2.5D Root of Trust: Secure System-Level Integration of Untrusted Chiplets

TL;DR

This paper introduces a novel 2.5D interposer-based system-level security architecture that enforces trust by physically separating trusted and untrusted chiplets, enabling secure, flexible, and economically viable multi-chip systems.

Contribution

It presents the first use of 2.5D interposers for system-level security, integrating trusted and untrusted chiplets with runtime monitoring and physical separation.

Findings

Secure 64-core system prototype built with Cortex-M0 and ARM bus.

Hardware simulation confirms effectiveness against various threat scenarios.
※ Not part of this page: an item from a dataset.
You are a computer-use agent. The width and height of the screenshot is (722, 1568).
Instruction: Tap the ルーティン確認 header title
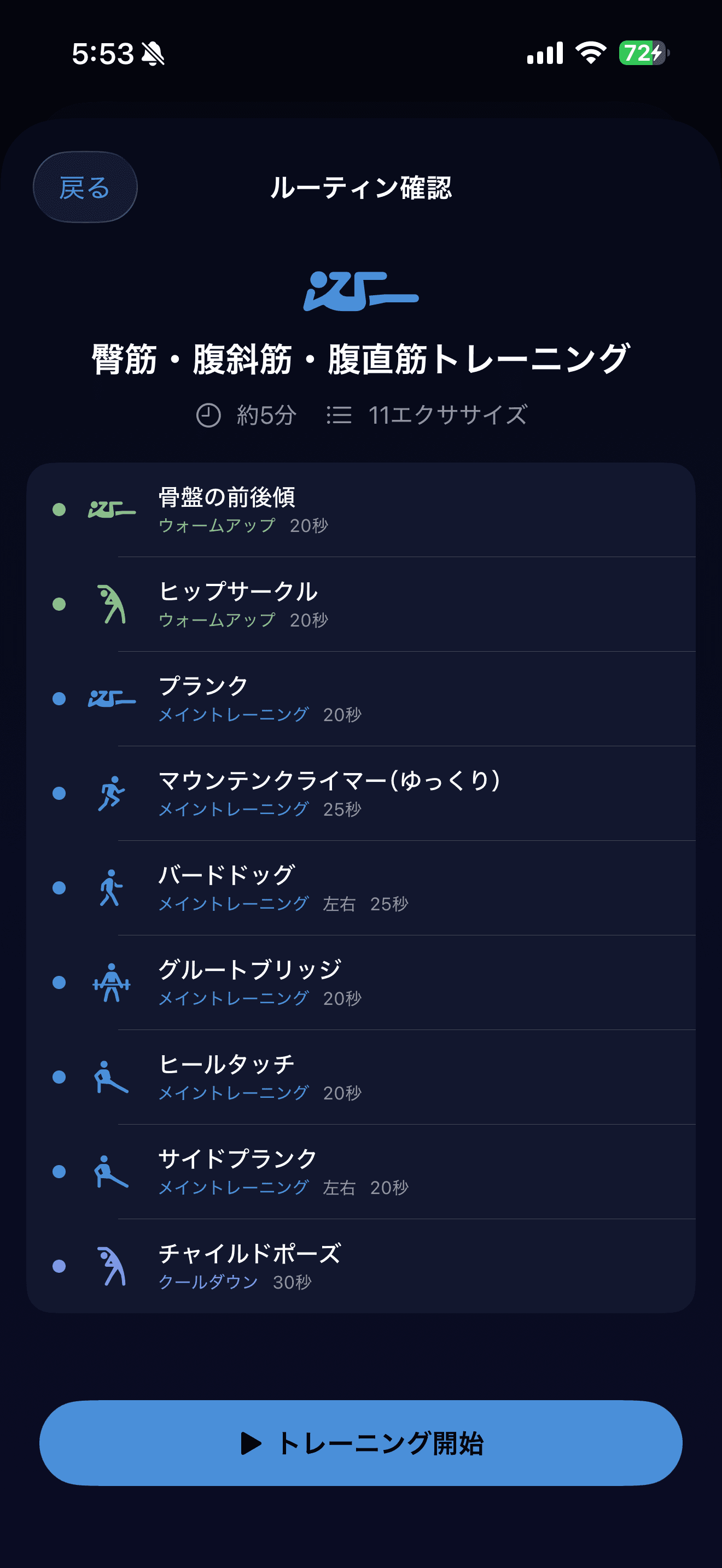(x=361, y=188)
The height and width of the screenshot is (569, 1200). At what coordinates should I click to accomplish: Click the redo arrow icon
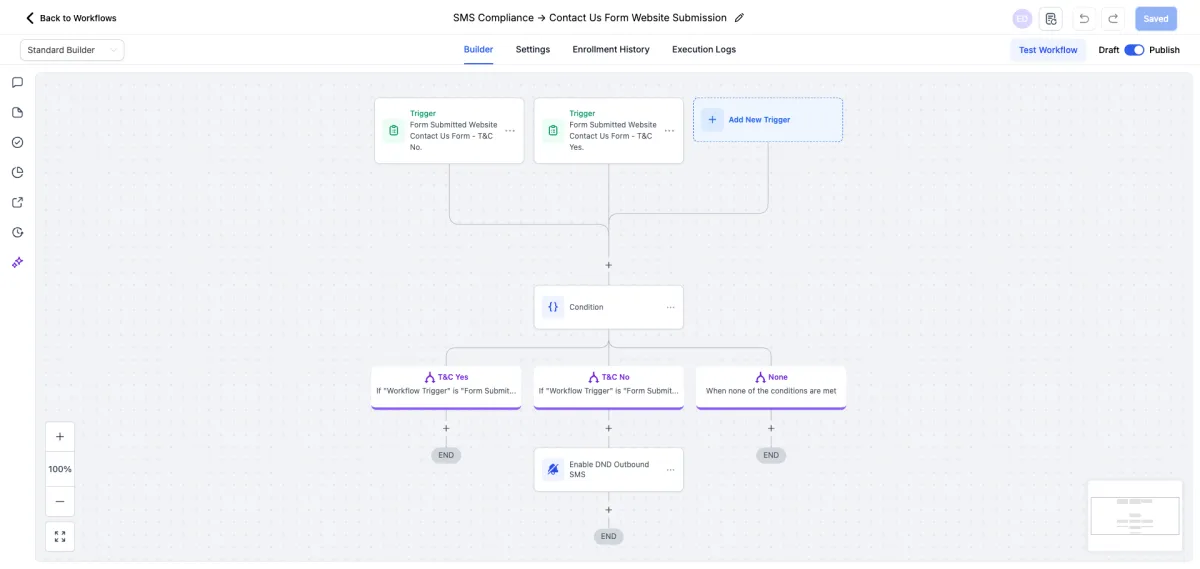pos(1114,18)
Physical design flow developed using commercial tools.

Abstract

Dedicated, after acceptance and publication, in memory of the late Vassos Soteriou. For the first time, we leverage the 2.5D interposer technology to establish system-level security in the face of hardware- and software-centric adversaries. More specifically, we integrate chiplets (i.e., third-party hard intellectual property of complex functionality, like microprocessors) using a security-enforcing interposer. Such hardware organization provides a robust 2.5D root of trust for trustworthy, yet powerful and flexible, computation systems. The security paradigms for our scheme, employed firmly by design and construction, are: 1) stringent physical separation of trusted from untrusted components, and 2) runtime monitoring. The system-level activities of all untrusted commodity chiplets are checked continuously against security policies via physically separated security features. Aside from the security promises, the good economics of outsourced supply chains are still maintained; the system vendor is free to procure chiplets from the open market, while only producing the interposer and assembling the 2.5D system oneself. We showcase our scheme using the Cortex-M0 core and the AHB-Lite bus by ARM, building a secure 64-core system with shared memories. We evaluate our scheme through hardware simulation, considering different threat scenarios. Finally, we devise a physical-design flow for 2.5D systems, based on commercial-grade design tools, to demonstrate and evaluate our 2.5D root of trust.